* INSTRUCTION
Update the listing below by changing "column header" to "column heading" and leaving everything else unchanged. Do not include the pictures in your answer.

Screenshot and document pointing data
--

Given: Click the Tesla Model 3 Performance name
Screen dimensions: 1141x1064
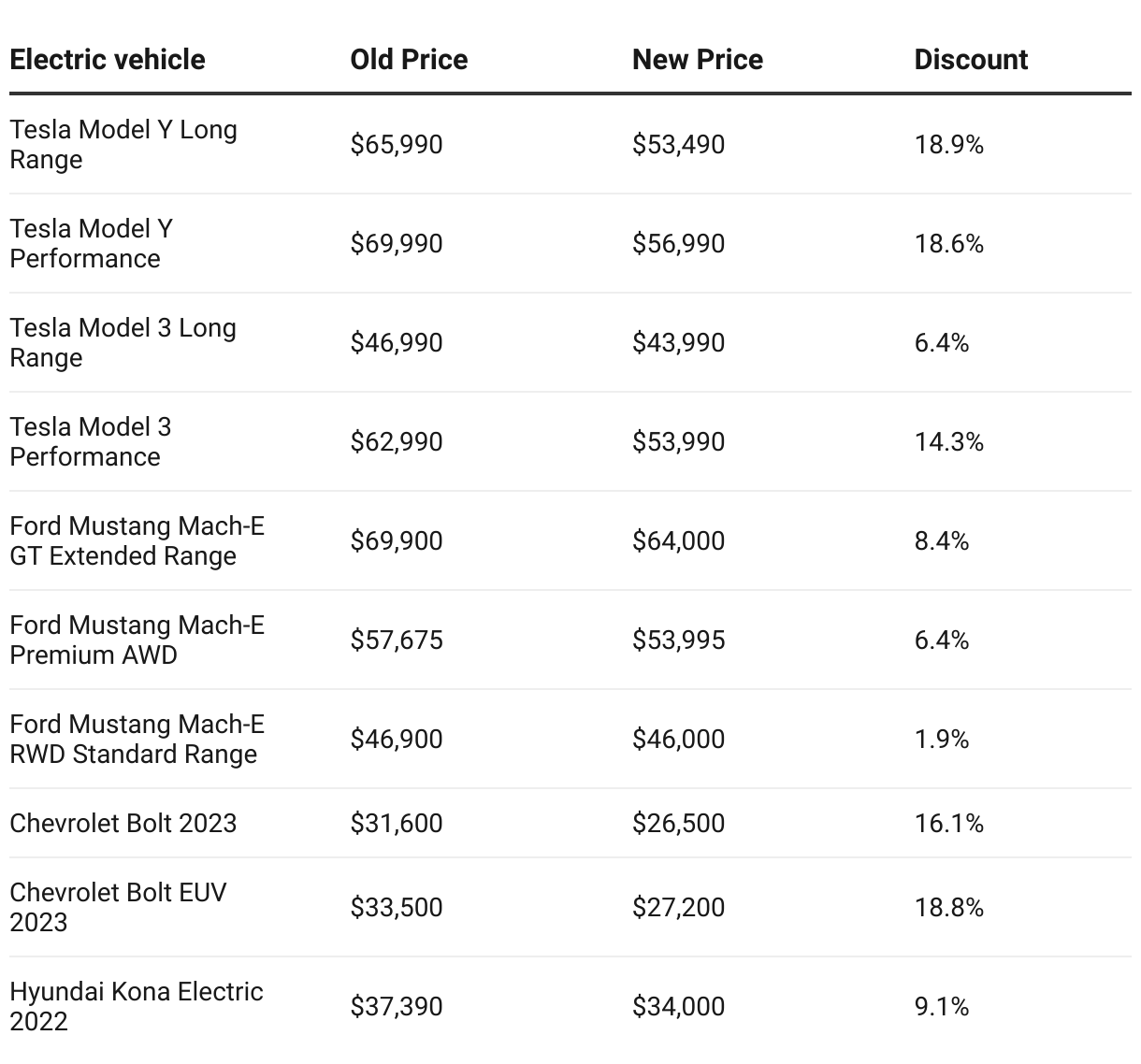Looking at the screenshot, I should coord(91,442).
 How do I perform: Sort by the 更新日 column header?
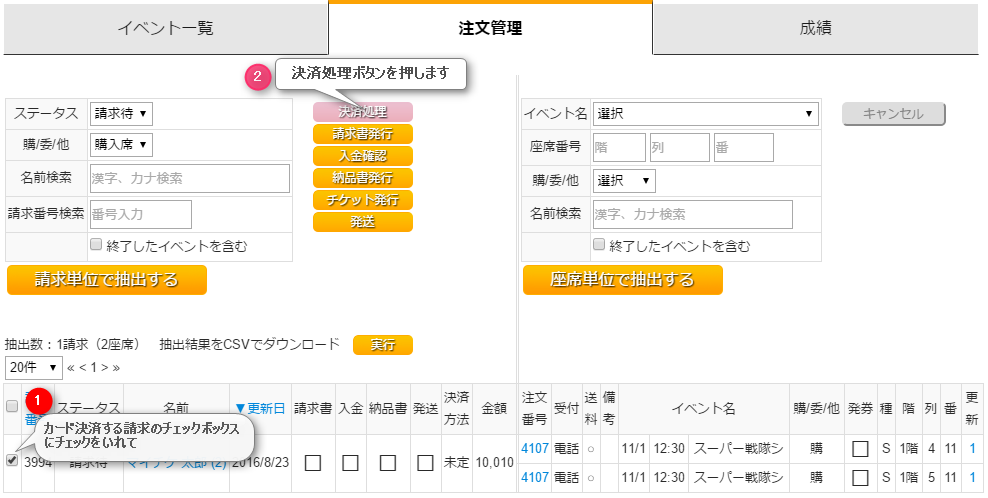tap(260, 408)
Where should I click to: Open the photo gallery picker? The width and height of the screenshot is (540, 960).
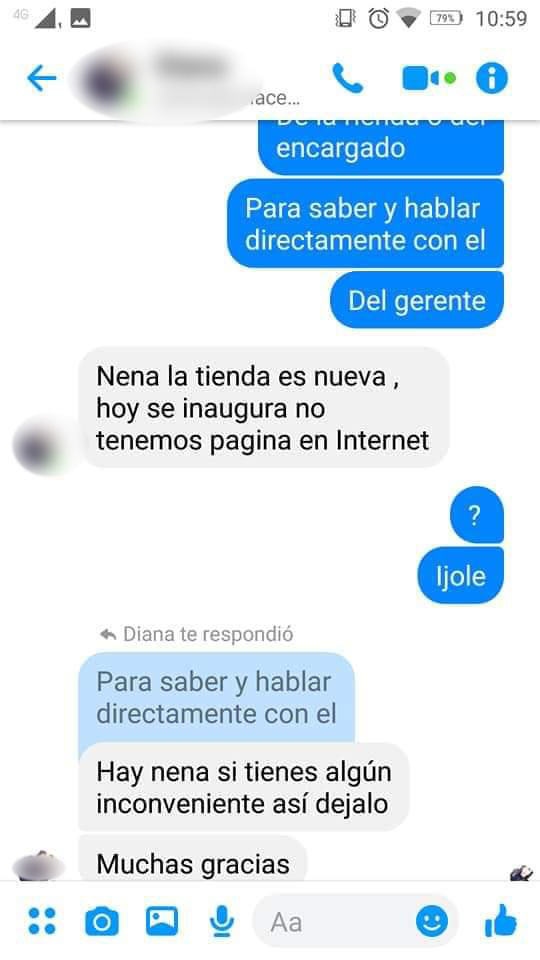pos(162,921)
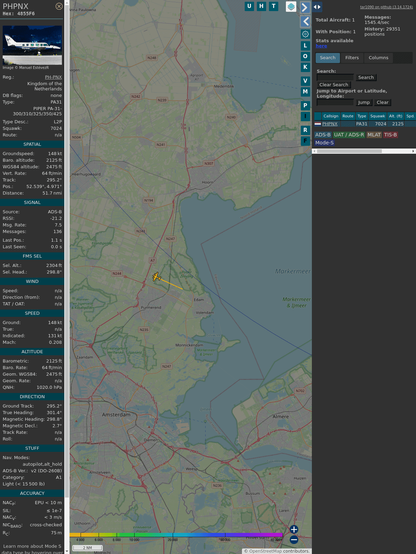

--

* EXPECTED ANSWER
Given: Click the Tesla Model 3 Performance name
Screen dimensions: 1141x1064
Looking at the screenshot, I should coord(91,442).
 How do I perform: Sort by the 更新日 column heading?
tap(260, 408)
Where should I click to: Open the photo gallery picker? The width and height of the screenshot is (540, 960).
pos(162,921)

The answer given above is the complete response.